- Assignment -
From the entries below, copy exactly the lines from the one that contains "Click the Clear button" through the one that contains "The height and", both included, and only those.

- Study material -
┄┄┄┄┄┄┄┄┄┄
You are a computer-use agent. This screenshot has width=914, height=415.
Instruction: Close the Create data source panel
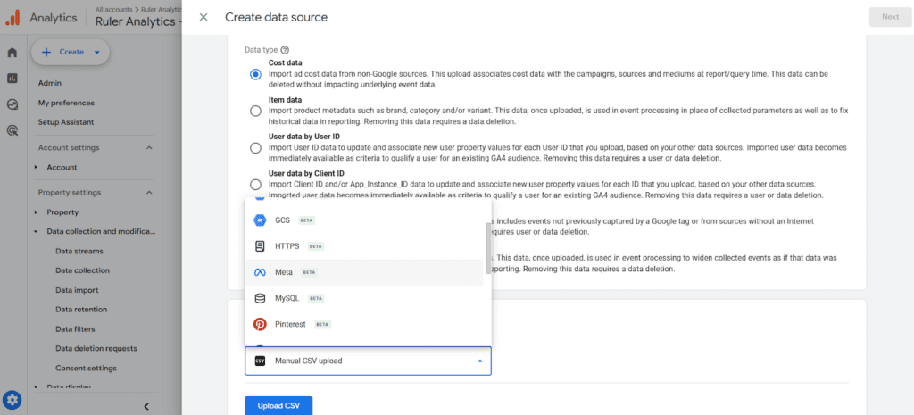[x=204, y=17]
┄┄┄┄┄┄┄┄┄┄
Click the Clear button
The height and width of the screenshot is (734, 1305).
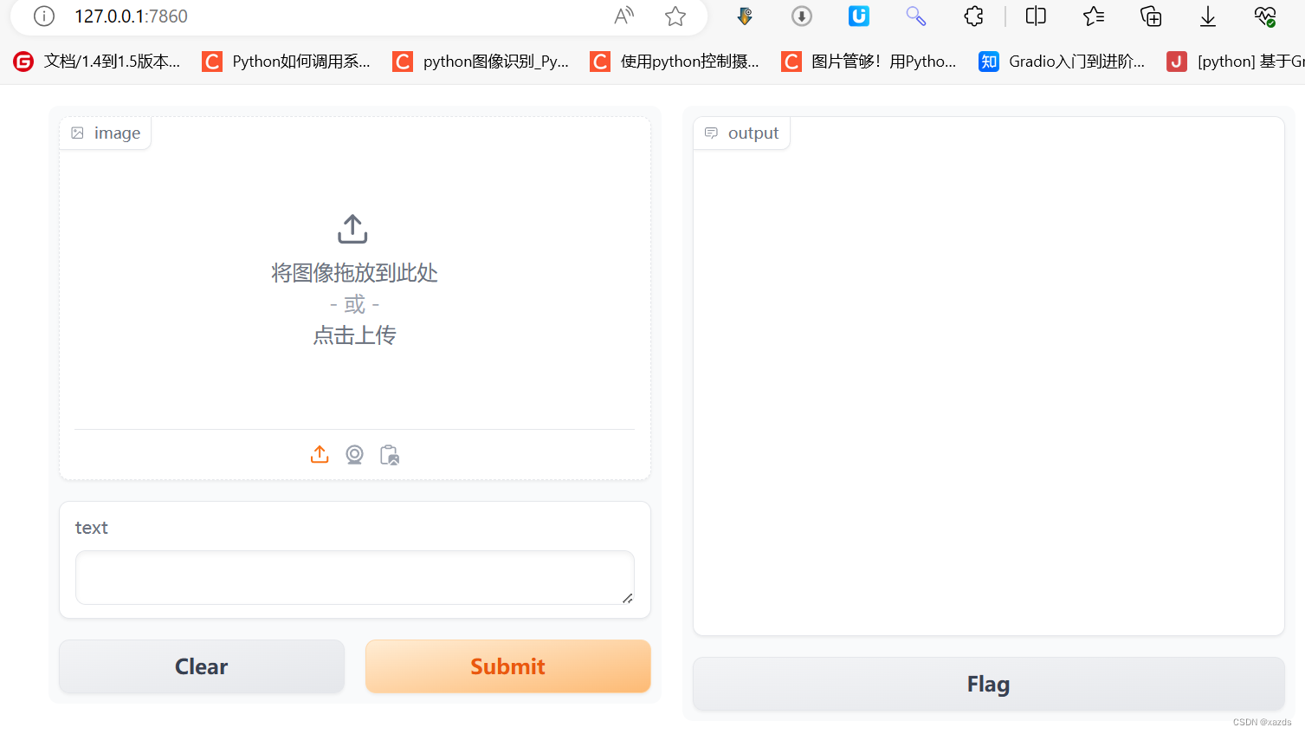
┄┄┄┄┄┄┄┄┄┄
- Solution -
Click the Clear button
The height and width of the screenshot is (734, 1305).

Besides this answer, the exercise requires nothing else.